» **Activity 1**:
According to the intercultural competence conference announcement, when and where will the hybrid event be held?
» **Activity 2**:
Write the next part of the intercultural competence conference's call for proposals, picking up after its last line.

The eighth biennial International conference on the Development and Assessment of Intercultural Competence (ICC) will focus upon the theme of Decentering Mobility in Intercultural Education: Engagement, Equity, and Access.

A hybrid event, January 27-30, 2022, in Tucson, Arizona, and online.

Plenary Speakers:
Uju Anya, Pennsylvania State University, USA
Maria Dasli, University of Edinburgh, Scotland
Jennifer Pipitone, College of Mount Saint Vincent, USA

 

Call for Proposals

As movement between physical and virtual spaces has become increasingly ubiquitous in people’s private and work lives over the past few decades, more people experience the world as deeply interconnected. Patterns of mass migration, economic globalization, and the widespread availability of networked media have meant that even local contexts are shaped by transnational flows of capital, knowledge, practices, and modes of communication (see Block & Cameron, 2002; Douglas Fir Group, 2016). The mobile reality of contemporary life has fueled educational imperatives for intercultural learning, typically with the stated goal of equipping students with the abilities and dispositions they will require to fully participate in an increasingly globalized society; however, as communication, meaning making, and culture have become deterritorialized and decontextualized (see Kramsch & Hua, 2016), interculturality has revealed itself as more complex than the ability to mediate across cultural differences.

In the educational contexts where intercultural thinking and doing is most often taught, e.g., in second and foreign language classrooms and in international study or work contexts, it is often embedded within commodifying discourses of mobility, which emphasize the economic benefits of intercultural communication in a global marketplace. However, even as the social phenomena collectively shorthanded as globalization have enabled participation in dispersed communities and markets, they have also laid bare the inequities that persist (see Diaz et al, forthcoming; Dasli & Diaz, 2016; Sorrells, 2016; Stein, 2019). Thus, there is a need for frameworks and methodologies that recognize the digital, economic, and hierarchical divides that shape the dynamic landscapes of intercultural communication and the ways in which various individuals move through and take up space within them.

The 2022 ICC conference will focus on the ways in which intercultural communication and the teaching and learning thereof have been shaped through mobility – both virtual and physical. Of particular interest are contributions that address how the changing state of intercultural communication has been shaped by a world that is simultaneously more and less mobile, for example, due to differences in access among learners or to changing circumstances, such as the current global health crisis.

Authors will consider the following questions as they prepare their abstracts:

  • What are the potentials and pitfalls of current models, concepts, and frameworks for intercultural learning? In what ways is mobility potentially romanticized or reified within them? What kinds of learning and learning outcomes do different ways of thinking about mobility privilege and encourage?

Stored data
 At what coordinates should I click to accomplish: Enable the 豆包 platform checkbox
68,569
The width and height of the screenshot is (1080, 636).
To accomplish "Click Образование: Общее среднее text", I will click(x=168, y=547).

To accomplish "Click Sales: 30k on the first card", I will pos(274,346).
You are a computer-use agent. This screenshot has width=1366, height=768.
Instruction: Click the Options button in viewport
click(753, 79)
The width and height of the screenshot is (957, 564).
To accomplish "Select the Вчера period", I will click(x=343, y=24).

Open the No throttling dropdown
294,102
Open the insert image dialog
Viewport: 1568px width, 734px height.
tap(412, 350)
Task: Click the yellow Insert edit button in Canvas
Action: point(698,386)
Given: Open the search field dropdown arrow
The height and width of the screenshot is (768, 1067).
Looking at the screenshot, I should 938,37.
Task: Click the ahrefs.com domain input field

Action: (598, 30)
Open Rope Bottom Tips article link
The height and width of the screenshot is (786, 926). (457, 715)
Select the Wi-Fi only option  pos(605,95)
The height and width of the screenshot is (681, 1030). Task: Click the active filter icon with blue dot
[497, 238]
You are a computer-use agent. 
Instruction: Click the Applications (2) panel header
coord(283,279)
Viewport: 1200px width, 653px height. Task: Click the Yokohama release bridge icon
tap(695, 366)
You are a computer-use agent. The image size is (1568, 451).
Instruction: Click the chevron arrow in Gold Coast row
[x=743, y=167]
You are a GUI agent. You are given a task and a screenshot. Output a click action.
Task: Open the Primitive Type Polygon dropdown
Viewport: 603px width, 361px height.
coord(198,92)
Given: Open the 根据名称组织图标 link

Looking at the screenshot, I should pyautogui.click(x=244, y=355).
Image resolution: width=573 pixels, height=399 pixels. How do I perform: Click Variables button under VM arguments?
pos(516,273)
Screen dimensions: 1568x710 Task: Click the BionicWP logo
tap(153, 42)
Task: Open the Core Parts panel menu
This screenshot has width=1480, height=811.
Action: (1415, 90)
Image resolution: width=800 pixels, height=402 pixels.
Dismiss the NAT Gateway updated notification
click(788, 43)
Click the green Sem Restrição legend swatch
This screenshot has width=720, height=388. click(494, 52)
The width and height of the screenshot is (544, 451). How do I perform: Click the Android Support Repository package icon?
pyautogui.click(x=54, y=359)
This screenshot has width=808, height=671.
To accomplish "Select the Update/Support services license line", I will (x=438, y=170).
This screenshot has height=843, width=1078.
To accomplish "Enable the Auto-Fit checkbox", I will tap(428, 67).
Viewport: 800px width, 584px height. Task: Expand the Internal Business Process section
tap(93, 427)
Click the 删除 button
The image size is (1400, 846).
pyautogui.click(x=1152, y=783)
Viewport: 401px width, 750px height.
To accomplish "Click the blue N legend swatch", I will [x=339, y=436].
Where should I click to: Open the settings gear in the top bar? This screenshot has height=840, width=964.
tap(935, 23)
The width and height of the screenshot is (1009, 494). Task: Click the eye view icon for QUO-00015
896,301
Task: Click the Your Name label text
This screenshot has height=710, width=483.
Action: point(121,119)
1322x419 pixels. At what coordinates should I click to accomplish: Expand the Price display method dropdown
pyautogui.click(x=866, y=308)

» **Exercise answer 1**:
January 27-30, 2022, in Tucson, Arizona, and online.

» **Exercise answer 2**:
  • In what ways have the kinds of virtual mobility enabled by digital technology impacted intercultural communication and the teaching thereof? How might we revisit and rethink more analog forms of virtual mobility, such as those afforded through literature, visual art, and film, in dialogue with those experiences through new media including networked communication platforms, social networking sites and virtual reality? How do forms of virtual and physical mobility intersect in the actual experiences of learners?
  • How can educators best be prepared to support intercultural communication in virtual or physical mobile experiences? What findings and new directions does current research offer us for answering this question?

 

Authors will be asked to choose from among the following strands:

  • Theory and approaches
  • Assessment
  • Curriculum design and instruction
  • Policy and institutional initiatives
  • Exchanges (physical and virtual)
  • Service/Community learning
  • Professional development of educators

 

Proposals for papers, symposia, roundtable discussions, posters, and workshops must be submitted online; the portal opens on January 18th, 2021. Further details about the form of the presentations and additional proposal submission guidelines are on the conference website: http://icc.arizona.edu.

Submission Deadline: June 4th, 2021.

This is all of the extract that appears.